An unprotected router or routing domain is an easy target for any
network-savvy adversary. For example, an attacker who sends false routing
update packets to an unprotected router can easily corrupt its routing table.
This enables the attacker to re-route network traffic as desired. The key to
preventing this type of an attack is to protect the routing tables from
unauthorized and malicious changes.
There are two basic approaches
available for protecting routing table integrity:
- Use only static routes: This may work in small networks, but is unsuitable
for large networks
.
- Authenticate route table updates: By using routing protocols with
authentication, network administrators can deter attacks based on unauthorized
routing changes. Authenticated router updates ensure that the update messages
come from legitimate sources. Bogus messages are automatically discarded.
Another attack involves preventing router update messages from being
sent or received, which will result in bringing down parts of a network. To
resist such attacks and recover from them quickly, routers need rapid
convergence and backup routes.
Routing protocol authentication is
vulnerable to eavesdropping and spoofing of routing updates.

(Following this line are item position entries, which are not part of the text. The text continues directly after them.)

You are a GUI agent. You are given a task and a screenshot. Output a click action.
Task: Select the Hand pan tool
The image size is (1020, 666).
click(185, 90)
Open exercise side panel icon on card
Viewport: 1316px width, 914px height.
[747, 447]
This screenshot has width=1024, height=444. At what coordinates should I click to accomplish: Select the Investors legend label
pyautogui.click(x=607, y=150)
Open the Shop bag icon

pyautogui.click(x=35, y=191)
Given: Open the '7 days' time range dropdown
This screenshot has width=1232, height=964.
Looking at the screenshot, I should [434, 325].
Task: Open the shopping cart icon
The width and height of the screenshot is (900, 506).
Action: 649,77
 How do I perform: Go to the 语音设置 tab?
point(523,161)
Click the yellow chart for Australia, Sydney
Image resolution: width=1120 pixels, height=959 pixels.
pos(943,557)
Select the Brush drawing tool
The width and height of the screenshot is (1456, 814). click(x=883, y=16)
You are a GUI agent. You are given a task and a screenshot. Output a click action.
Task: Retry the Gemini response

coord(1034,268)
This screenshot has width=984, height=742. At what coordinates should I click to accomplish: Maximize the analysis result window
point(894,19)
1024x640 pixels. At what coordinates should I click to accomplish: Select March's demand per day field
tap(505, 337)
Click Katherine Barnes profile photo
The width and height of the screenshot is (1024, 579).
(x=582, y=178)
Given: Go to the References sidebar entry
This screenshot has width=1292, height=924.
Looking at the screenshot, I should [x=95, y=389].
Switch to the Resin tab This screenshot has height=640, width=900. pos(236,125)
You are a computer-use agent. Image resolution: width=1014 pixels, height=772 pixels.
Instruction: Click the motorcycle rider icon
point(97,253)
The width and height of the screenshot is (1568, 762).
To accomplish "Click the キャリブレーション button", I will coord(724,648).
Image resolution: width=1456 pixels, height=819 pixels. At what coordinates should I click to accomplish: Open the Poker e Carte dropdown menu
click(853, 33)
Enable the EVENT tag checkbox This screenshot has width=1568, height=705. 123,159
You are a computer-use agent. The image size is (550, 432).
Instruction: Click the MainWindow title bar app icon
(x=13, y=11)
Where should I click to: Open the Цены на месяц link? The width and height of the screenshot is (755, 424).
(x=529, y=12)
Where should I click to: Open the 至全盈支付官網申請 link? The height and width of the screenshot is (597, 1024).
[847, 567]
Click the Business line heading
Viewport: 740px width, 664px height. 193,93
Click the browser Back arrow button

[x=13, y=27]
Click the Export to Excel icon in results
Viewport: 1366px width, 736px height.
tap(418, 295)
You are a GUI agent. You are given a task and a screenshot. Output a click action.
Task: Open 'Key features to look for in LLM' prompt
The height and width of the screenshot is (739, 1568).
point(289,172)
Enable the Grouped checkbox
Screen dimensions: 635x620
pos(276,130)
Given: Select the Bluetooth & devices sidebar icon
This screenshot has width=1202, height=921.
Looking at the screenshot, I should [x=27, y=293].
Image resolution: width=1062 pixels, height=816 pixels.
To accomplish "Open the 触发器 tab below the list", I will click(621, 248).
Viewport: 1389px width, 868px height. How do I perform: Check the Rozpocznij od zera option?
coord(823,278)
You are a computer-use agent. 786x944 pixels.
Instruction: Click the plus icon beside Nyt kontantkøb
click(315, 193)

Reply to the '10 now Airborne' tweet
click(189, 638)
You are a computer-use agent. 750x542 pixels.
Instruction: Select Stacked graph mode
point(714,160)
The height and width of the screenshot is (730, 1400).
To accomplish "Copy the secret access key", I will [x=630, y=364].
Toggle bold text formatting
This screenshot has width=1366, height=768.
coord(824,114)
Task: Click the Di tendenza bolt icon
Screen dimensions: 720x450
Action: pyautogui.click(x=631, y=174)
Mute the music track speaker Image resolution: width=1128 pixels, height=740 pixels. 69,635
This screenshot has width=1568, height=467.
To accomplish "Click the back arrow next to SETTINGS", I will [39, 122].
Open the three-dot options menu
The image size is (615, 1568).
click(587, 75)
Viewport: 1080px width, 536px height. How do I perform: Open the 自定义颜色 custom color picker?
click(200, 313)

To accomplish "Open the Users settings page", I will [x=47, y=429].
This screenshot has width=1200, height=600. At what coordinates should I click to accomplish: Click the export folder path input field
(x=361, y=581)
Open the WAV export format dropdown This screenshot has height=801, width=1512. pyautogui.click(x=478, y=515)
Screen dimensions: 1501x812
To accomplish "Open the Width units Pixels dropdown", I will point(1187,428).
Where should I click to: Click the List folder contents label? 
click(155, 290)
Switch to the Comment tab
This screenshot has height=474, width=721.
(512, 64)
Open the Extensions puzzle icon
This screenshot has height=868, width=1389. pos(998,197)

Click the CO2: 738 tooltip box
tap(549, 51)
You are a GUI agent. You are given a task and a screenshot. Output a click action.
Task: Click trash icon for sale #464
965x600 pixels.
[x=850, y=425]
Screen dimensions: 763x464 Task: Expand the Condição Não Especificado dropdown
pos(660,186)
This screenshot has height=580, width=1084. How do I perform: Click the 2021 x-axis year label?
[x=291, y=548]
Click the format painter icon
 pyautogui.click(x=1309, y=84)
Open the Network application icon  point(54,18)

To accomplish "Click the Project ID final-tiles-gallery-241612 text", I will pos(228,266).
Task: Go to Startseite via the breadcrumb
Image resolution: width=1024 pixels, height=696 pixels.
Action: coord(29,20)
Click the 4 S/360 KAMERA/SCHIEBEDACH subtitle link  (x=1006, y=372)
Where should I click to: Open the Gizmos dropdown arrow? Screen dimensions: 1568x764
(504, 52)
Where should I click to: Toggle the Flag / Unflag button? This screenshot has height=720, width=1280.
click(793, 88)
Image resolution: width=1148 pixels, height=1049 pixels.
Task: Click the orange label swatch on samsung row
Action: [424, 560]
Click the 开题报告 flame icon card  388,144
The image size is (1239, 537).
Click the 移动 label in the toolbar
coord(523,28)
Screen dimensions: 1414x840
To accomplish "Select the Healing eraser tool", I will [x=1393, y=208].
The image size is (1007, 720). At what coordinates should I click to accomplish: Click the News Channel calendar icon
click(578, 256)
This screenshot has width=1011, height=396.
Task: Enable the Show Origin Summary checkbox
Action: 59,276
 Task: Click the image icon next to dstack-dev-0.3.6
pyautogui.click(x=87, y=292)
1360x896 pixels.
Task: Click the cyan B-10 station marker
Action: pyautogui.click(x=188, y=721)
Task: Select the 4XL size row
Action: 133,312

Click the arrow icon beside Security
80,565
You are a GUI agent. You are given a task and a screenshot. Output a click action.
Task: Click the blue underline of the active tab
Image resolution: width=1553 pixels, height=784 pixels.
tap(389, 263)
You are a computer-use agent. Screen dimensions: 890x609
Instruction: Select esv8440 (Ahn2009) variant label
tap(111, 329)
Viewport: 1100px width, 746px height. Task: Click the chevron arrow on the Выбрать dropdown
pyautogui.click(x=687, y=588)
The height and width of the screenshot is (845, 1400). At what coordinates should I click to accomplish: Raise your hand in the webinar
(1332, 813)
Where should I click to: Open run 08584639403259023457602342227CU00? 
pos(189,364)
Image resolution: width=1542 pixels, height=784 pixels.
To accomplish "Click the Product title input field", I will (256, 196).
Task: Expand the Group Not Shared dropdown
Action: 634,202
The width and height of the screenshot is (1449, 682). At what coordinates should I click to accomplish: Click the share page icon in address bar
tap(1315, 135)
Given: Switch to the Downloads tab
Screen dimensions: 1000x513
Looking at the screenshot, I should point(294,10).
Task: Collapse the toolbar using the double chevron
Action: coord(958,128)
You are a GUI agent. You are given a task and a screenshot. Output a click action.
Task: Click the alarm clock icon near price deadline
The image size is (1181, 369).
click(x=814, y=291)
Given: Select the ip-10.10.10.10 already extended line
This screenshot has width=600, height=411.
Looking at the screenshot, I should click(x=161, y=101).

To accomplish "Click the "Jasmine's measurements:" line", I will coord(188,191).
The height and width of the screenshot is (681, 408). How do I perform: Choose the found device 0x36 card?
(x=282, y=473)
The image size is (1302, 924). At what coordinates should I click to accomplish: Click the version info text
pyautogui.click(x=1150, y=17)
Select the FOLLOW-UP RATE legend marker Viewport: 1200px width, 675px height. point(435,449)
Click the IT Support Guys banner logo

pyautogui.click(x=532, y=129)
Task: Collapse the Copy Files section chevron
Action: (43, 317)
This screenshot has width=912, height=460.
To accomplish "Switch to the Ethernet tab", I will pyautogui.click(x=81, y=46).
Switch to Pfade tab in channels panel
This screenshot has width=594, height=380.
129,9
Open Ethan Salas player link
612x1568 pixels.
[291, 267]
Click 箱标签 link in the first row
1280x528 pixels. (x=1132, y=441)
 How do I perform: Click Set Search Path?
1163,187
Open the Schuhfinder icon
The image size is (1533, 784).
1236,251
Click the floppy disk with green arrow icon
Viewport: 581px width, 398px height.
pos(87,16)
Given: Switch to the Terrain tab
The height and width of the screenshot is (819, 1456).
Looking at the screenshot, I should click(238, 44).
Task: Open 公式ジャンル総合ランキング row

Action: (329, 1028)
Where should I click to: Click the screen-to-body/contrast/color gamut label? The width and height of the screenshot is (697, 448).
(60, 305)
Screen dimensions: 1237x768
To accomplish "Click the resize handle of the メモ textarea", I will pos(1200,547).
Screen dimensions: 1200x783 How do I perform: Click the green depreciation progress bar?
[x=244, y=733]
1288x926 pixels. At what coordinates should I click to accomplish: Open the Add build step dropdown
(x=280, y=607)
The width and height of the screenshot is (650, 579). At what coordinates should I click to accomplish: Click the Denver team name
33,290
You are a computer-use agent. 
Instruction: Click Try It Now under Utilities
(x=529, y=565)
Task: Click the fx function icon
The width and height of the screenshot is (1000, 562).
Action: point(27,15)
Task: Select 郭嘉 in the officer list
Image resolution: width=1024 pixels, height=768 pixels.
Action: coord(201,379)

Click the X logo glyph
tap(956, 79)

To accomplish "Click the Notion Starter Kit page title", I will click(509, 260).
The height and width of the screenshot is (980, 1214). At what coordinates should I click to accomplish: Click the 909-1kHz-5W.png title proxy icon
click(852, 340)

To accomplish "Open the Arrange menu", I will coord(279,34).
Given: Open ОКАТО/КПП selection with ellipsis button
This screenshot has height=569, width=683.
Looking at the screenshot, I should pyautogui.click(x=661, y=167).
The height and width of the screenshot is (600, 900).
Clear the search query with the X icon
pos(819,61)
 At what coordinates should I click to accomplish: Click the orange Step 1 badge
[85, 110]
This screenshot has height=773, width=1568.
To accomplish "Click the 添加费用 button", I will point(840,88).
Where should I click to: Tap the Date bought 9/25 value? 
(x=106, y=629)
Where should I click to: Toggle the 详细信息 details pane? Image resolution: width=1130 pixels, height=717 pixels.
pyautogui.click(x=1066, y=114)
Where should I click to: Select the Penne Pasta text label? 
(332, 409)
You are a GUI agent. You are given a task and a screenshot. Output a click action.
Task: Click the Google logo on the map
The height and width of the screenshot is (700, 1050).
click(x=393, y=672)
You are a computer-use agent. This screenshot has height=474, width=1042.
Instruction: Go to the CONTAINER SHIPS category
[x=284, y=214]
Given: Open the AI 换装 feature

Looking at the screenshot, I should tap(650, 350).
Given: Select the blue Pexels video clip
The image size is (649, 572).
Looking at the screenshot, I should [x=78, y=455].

Message Digest 5
(MD5) authentication of routing protocol updates prevents the introduction of
unauthorized or false routing messages from unknown sources.
Cisco IOS
software supports the use of MD5 authentication of routing protocol updates for
the following protocols:
- OSPF

- RIPv2

- Enhanced IGRP

- BGP
The key-string command defines the MD5 key that is
used to create the message digest, or hash, that is exchanged with the opposite
router. It is possible to specify the time period during which the key can be
received and sent with the accept-lifetime and
send-lifetime commands.
Static routes are manually configured on the router as the sole path to a
given destination. In one sense, static routes are very secure. They are not
vulnerable to spoofing attacks because they do not deal with router update
packets. However, exclusively using static routes will make network
administration extremely difficult. Also, configuring a large network to use
only static routes can make the availability of large segments of the network
subject to single points of failure. Static routes cannot handle events such as
router failures. However, a dynamic routing protocol, such as OSPF, can
correctly reroute traffic in the case of a router failure.
Passive
Interfaces
The passive-interface command is used to
prevent other routers on the network from learning about routes dynamically. It
can also be used to keep any unnecessary parties from learning about the
existence of certain routes or routing protocols used. It is typically used
when the wildcard specification on the network router configuration command
configures more interfaces than desirable.